Case Study: Process for Amending the Bylaws
There is a common misconception that the NAIA National Office creates our rules and bylaws. This is not true, the bylaws are created by our membership. The National Office’s role is merely to facilitate the process. Article XI of the NAIA’s constitution lays out the process for proposing amendments and what happens in the 90 days between the proposal and the convention’s voting meeting. An amendment must be sponsored by an authorized NAIA council, an NAIA standing committee, an NAIA association, or an affiliated conference and must be submitted to the NAIA national office 90 days prior to the annual meeting in writing. An NAIA council and standing committee can submit a proposal without a co-sponsor but a conference or an association must have a co-sponsor. Lastly, coaches associations cannot be co-sponsors with other coaches associations.
Article I, Section Z of the handbook expands on Article XI of the constitution. 30 days out from the annual meeting all proposed changes will be published online for the review of the membership as a whole. Legislative Services along with the Constitution and Bylaws committee work to vet each proposal and to create FAQs to help the membership understand the implications of each proposal. The proposals will be read on the floor of the convention with the opinion of the constitution and bylaws committee on each potential change. Then at the annual meeting at the national convention each member institution’s voting delegate will have the ability vote on each amendment. One school = one vote.

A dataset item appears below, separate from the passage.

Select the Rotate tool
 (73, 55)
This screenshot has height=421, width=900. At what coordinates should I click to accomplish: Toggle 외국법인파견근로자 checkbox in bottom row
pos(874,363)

Often in the months leading up to the convention Legislative Services receives proposals that are not bylaw amendments but actually sport motions. A sport motion is something that affects the specific rules of the sport in question. Sport rules are not found in our handbook. A proper bylaw amendment proposal is something that either changes an existing bylaw or creates a new bylaw that will live in our handbook. Sport motions are proposed at each sport’s coaches meetings and is voted on by the coaches of said sport. Our championship managers help facilitate that process.

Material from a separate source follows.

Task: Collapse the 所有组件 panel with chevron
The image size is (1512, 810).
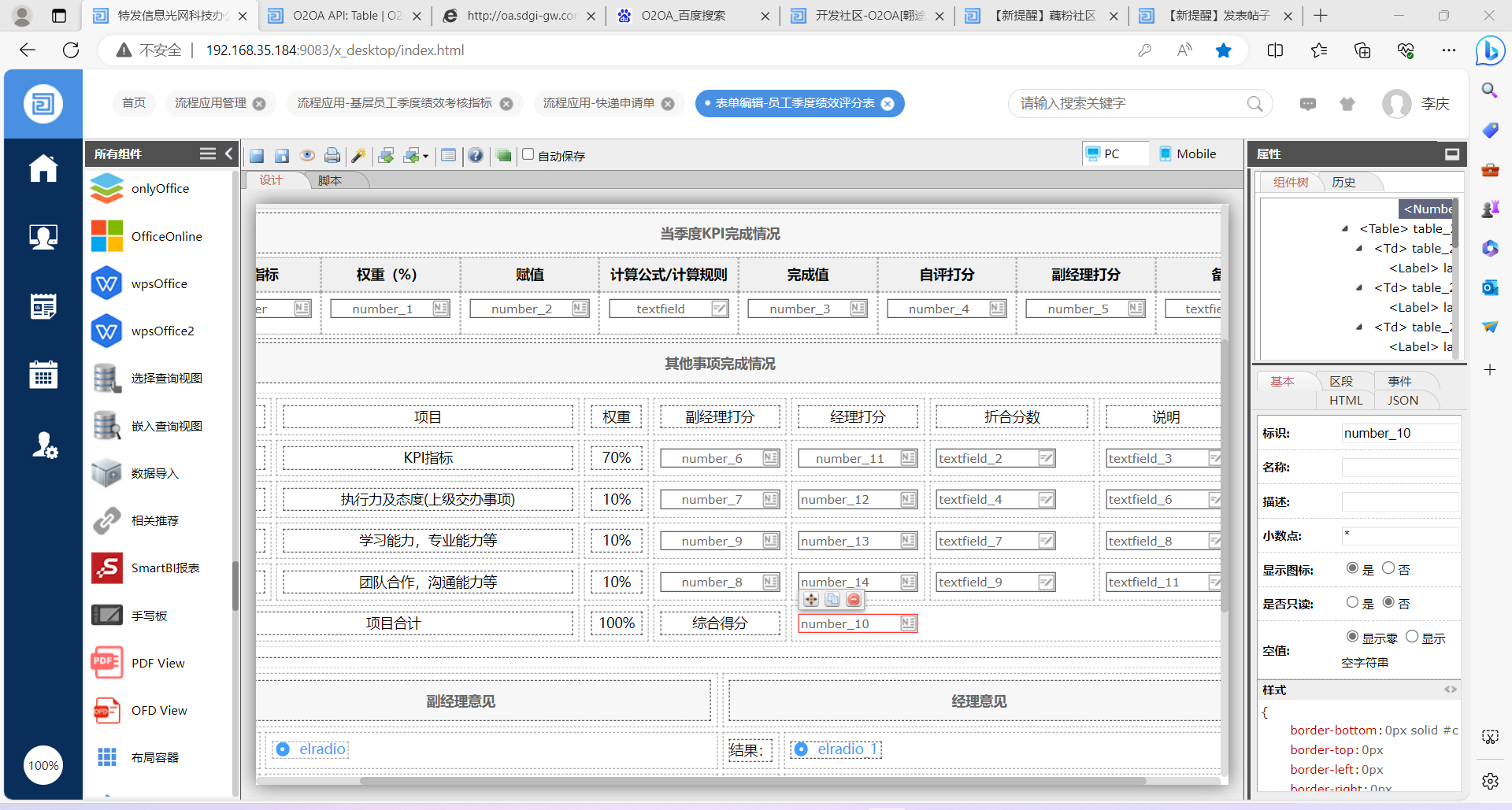Action: (228, 153)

We have written about bylaw proposal procedure a few years ago, and that brief can be found here. This brief goes into more depth on the process that occurs at the national convention and what happens after the voting takes place.
For this week’s case study we are going to focus on who can submit amendment proposals and the difference between sport motions and bylaw amendments. Please continue reading below.
*Assume all schools are NAIA institutions unless otherwise noted.
Mario is the head baseball coach at Duck University and wants to increase the frequency of play limit for baseball from 55 to 60 games. Would this be a sport motion of a bylaw amendment?
This is a bylaw amendment! Frequency of play limits are found in Article I, Section G, Item 1, thus Mario is seeking to change a bylaw. Even though this proposal would only affect one sport, if approved, it would not qualify as a sport motion because frequency of play limits are not found in the sport rules.
Mario wants to proceed with this bylaw amendment proposal and has gotten the baseball coaches association to sponsor the bill. Mario is now looking for a co-sponsor and has convinced the softball coaches association to be the co-sponsor. Are two coaches associations allowed to be co-sponsors?
No, this is specifically prohibited in both Article XI of the constitution and Article I, Section Z of the bylaws. Mario would have to find a council, a standing committee, or conference to co-sponsor his proposal.
Julia is an FAR and is a member of the National Eligibility Committee, a standing committee. Julia and the NEC want to propose an amendment to amateurism with an eye on making it more open to international soccer players. Would this be a bylaw amendment or a sport motion? Also, would Julia and the NEC need a co-sponsor?
This would be a bylaw amendment as amateurism is found in Article VII of the handbook. Julia and the NEC would NOT need a co-sponsor as Article XI of the constitution states that a standing committee can bring bylaw amendment proposals on their own without a co-sponsor.